__WHAT YOU NEED TO DO__.
Identify each line in the records below that contains the word "computer", and copy it.

Collected data:
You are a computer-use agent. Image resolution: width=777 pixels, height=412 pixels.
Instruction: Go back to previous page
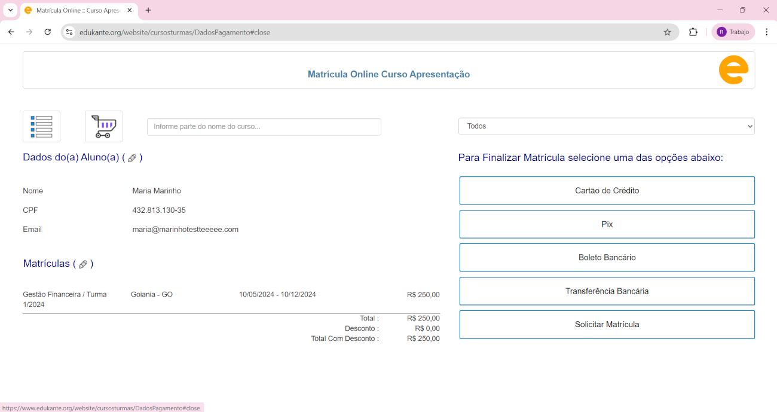point(11,32)
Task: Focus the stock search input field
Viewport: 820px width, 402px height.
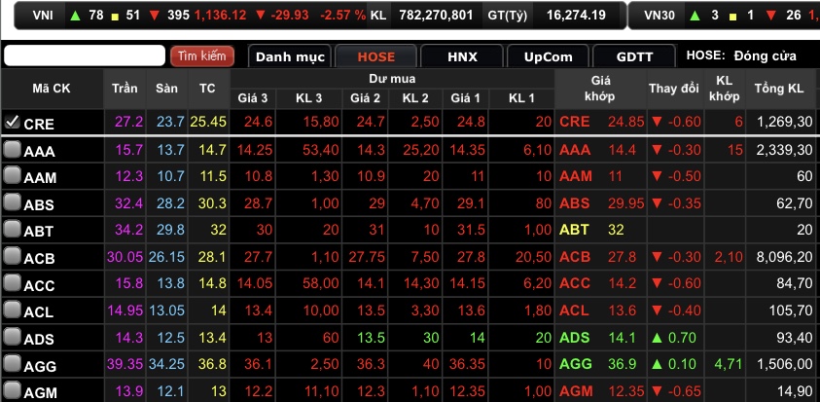Action: 85,56
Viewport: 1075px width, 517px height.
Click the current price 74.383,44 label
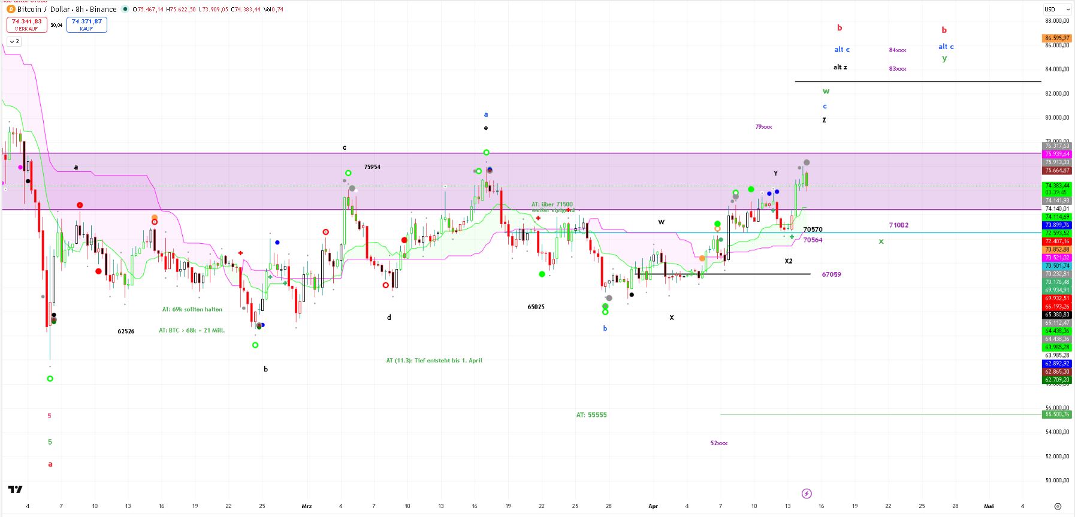1057,186

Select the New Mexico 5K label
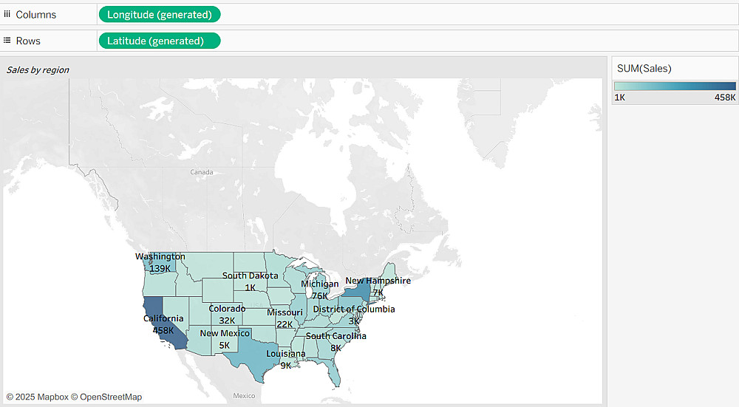[225, 339]
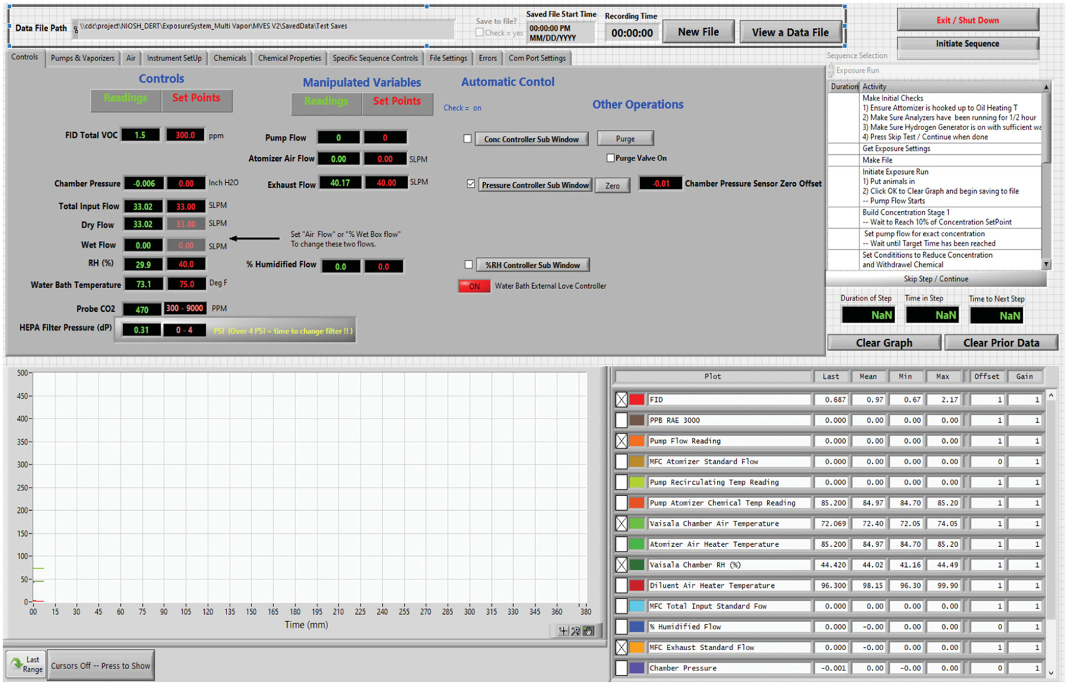The height and width of the screenshot is (684, 1068).
Task: Open the Com Port Settings tab
Action: pyautogui.click(x=537, y=58)
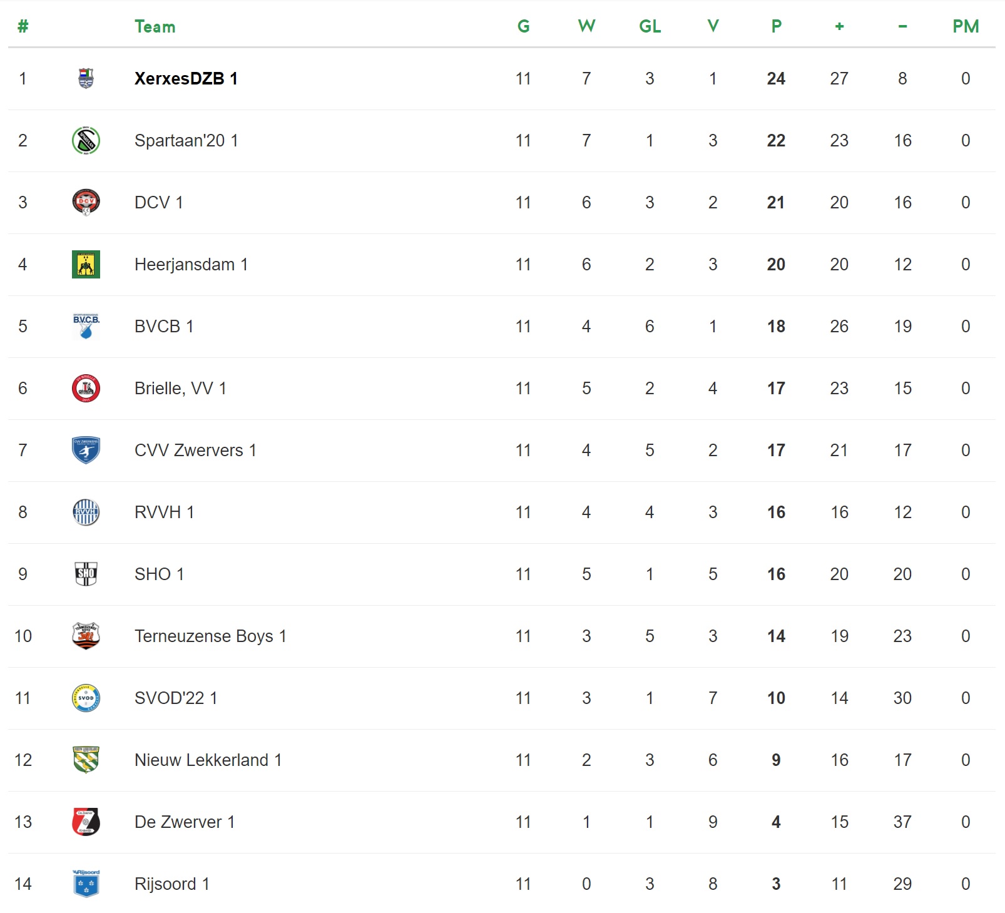
Task: Click the GL column header
Action: [x=650, y=27]
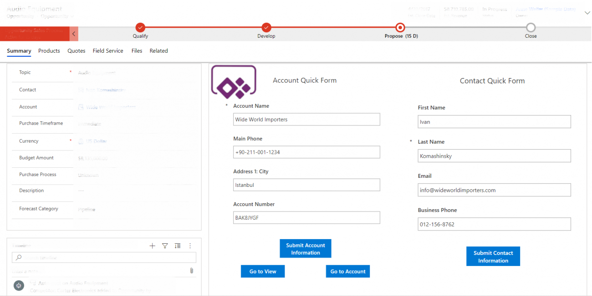Image resolution: width=592 pixels, height=296 pixels.
Task: Switch to the Products tab
Action: click(x=49, y=50)
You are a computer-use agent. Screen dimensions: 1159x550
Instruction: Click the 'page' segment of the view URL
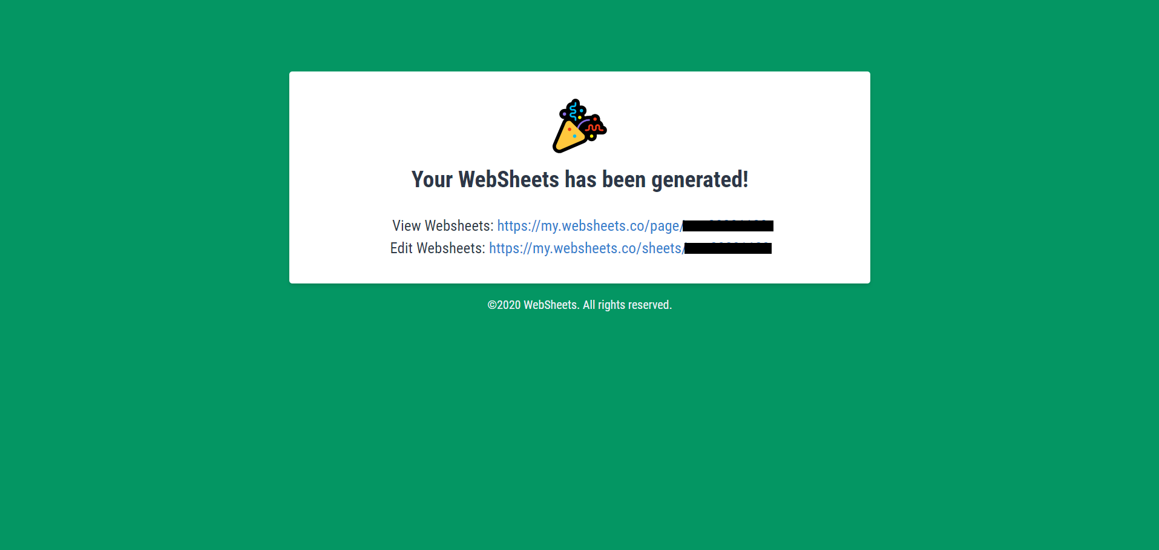665,226
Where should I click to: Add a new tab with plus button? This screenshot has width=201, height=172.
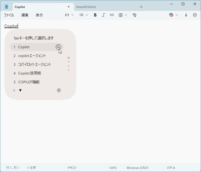coord(141,7)
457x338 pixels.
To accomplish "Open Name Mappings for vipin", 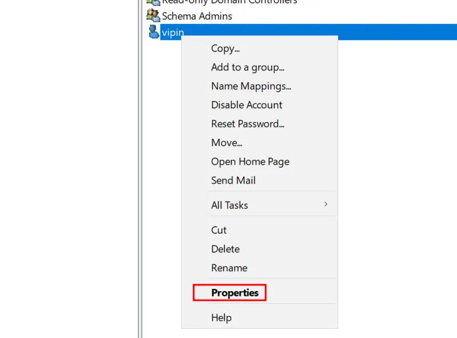I will [251, 86].
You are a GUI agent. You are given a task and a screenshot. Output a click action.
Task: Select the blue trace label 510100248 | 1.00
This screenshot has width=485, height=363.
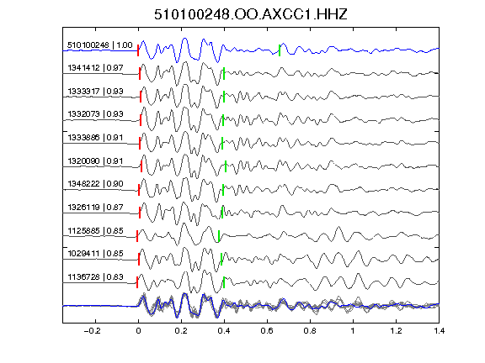[x=100, y=45]
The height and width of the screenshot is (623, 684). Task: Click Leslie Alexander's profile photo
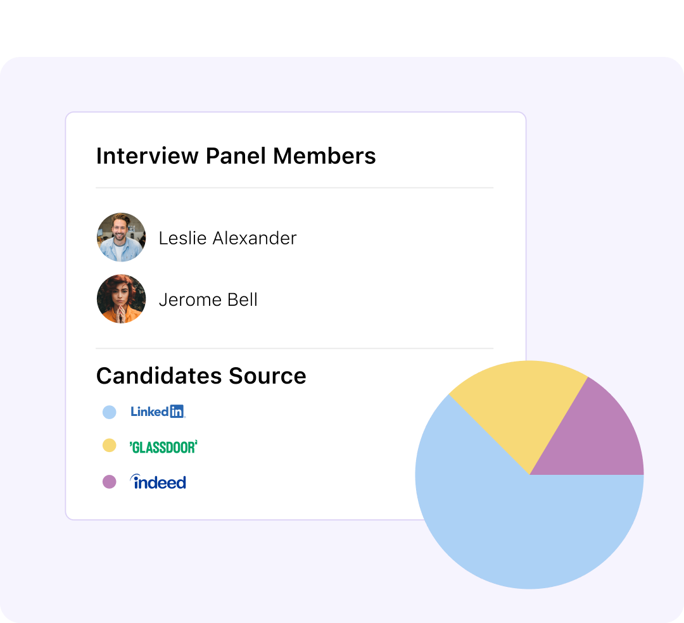pyautogui.click(x=121, y=237)
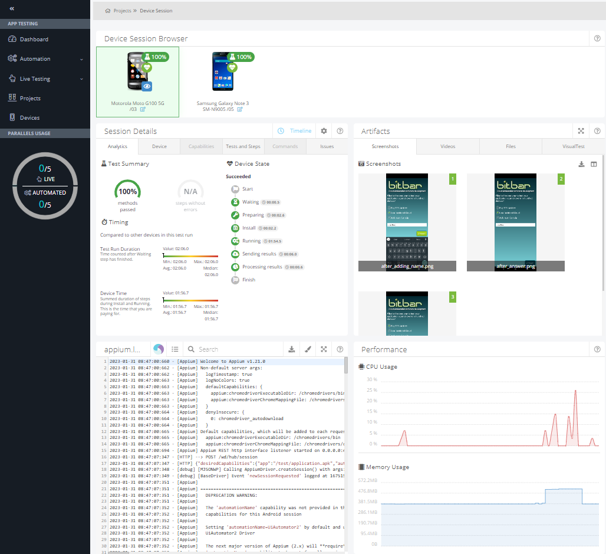Screen dimensions: 606x554
Task: Expand the Artifacts panel to fullscreen
Action: 581,131
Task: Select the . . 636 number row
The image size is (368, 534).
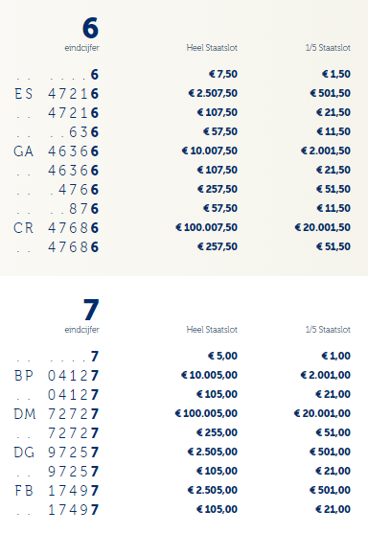Action: [x=57, y=132]
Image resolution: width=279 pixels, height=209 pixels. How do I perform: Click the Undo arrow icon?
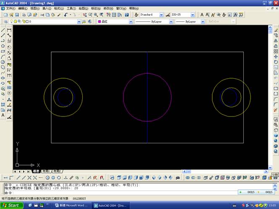[x=66, y=15]
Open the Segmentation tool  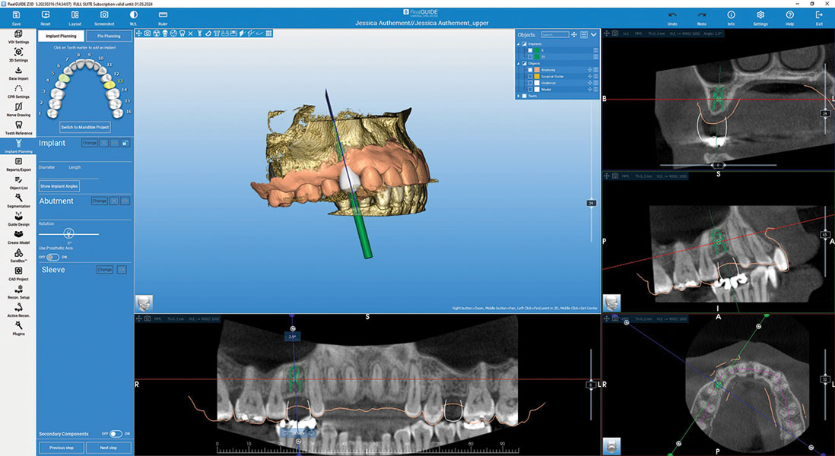click(17, 198)
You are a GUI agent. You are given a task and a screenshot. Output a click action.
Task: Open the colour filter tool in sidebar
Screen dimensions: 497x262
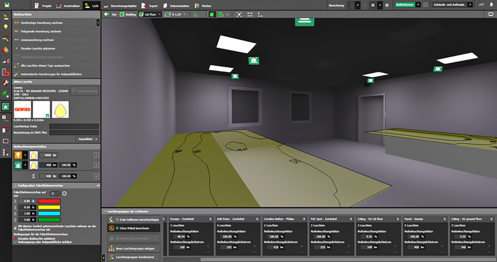tap(6, 49)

__TASK RESULT__.
You are a computer-use agent. Image resolution: width=777 pixels, height=412 pixels.
You are a computer-use agent. Screen dimensions: 1159x550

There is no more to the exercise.